La problématique revient ainsi à étudier les relations à double sens qui existent entre activités agricoles et processus de développement et à faire émerger de cette étude les modèles techniques et organisationnels ainsi que les modes de régulation susceptibles d’engager le système considéré sur la voie du développement durable (cf : module "Acteurs, Société et Institutions", ressource "agriculture durable").
Nous aborderons les relations entre agriculture et développement durable selon 4 angles de vue différents mais qui donnent des éclairages complémentaires :

Remarque
Mode d’emploi et degrés de lecture :
Nous présenterons en quelques lignes ce que l’on peut attendre de chaque angle d’approche. Nous présenterons ensuite dans un encadré quelques exemples d’actions qui nous semblent représentatives de cet angle d’approche et qui lui donneront du contenu concret.
Différentes ressources sont accessibles par lien hypertexte : articles et textes d’approfondissement, sites internet.

**OBJECTIF 1**.
Dans la liste ci-dessous, reproduisez à l'identique la partie qui s'ouvre sur la ligne contenant « Given: Select the C:\ folder icon in tree » et se ferme sur celle contenant « tap(968, 16) », ces deux lignes comprises.
Le texte sur l'agriculture et le développement durable n'a aucun lien avec la liste qui suit.

**INFORMATIONS EXTRAITES**.
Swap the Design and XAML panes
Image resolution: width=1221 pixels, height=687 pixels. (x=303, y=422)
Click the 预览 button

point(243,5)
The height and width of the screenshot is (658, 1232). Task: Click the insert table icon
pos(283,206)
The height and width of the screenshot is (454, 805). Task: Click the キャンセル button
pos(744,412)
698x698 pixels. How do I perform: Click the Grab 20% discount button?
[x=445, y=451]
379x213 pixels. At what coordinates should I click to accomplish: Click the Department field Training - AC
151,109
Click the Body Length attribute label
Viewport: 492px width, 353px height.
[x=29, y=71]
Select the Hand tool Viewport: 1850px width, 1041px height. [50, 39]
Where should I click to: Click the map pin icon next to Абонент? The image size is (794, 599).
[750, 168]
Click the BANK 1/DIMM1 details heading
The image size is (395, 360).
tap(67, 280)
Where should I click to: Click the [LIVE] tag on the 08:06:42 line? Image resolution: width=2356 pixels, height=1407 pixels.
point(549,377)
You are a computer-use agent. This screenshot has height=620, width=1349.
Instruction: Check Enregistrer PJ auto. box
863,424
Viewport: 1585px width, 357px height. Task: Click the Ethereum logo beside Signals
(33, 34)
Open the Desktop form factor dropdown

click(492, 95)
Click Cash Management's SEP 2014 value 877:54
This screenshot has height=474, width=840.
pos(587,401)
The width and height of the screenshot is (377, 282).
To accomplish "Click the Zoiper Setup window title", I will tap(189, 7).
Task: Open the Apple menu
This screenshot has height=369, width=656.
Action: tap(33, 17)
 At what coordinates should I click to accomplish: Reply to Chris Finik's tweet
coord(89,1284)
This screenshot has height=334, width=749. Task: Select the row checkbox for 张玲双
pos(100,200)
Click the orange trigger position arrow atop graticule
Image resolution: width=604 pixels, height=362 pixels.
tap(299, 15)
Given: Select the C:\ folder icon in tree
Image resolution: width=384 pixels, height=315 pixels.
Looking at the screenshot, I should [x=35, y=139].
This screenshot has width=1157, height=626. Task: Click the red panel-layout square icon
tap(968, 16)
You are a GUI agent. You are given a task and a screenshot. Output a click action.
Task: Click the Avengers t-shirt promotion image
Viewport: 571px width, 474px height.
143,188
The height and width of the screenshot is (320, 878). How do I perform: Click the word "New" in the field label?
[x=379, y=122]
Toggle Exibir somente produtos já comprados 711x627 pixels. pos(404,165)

**OBJECTIF 2**.
Renvoyez, s'il vous plaît, le texte sur l'agriculture et le développement durable sans y changer un seul mot.

**SOLUTION 1**.
Given: Select the C:\ folder icon in tree
Image resolution: width=384 pixels, height=315 pixels.
Looking at the screenshot, I should [x=35, y=139].
This screenshot has width=1157, height=626. Task: Click the red panel-layout square icon
tap(968, 16)

**SOLUTION 2**.
La problématique revient ainsi à étudier les relations à double sens qui existent entre activités agricoles et processus de développement et à faire émerger de cette étude les modèles techniques et organisationnels ainsi que les modes de régulation susceptibles d’engager le système considéré sur la voie du développement durable (cf : module "Acteurs, Société et Institutions", ressource "agriculture durable").
Nous aborderons les relations entre agriculture et développement durable selon 4 angles de vue différents mais qui donnent des éclairages complémentaires :

Remarque
Mode d’emploi et degrés de lecture :
Nous présenterons en quelques lignes ce que l’on peut attendre de chaque angle d’approche. Nous présenterons ensuite dans un encadré quelques exemples d’actions qui nous semblent représentatives de cet angle d’approche et qui lui donneront du contenu concret.
Différentes ressources sont accessibles par lien hypertexte : articles et textes d’approfondissement, sites internet.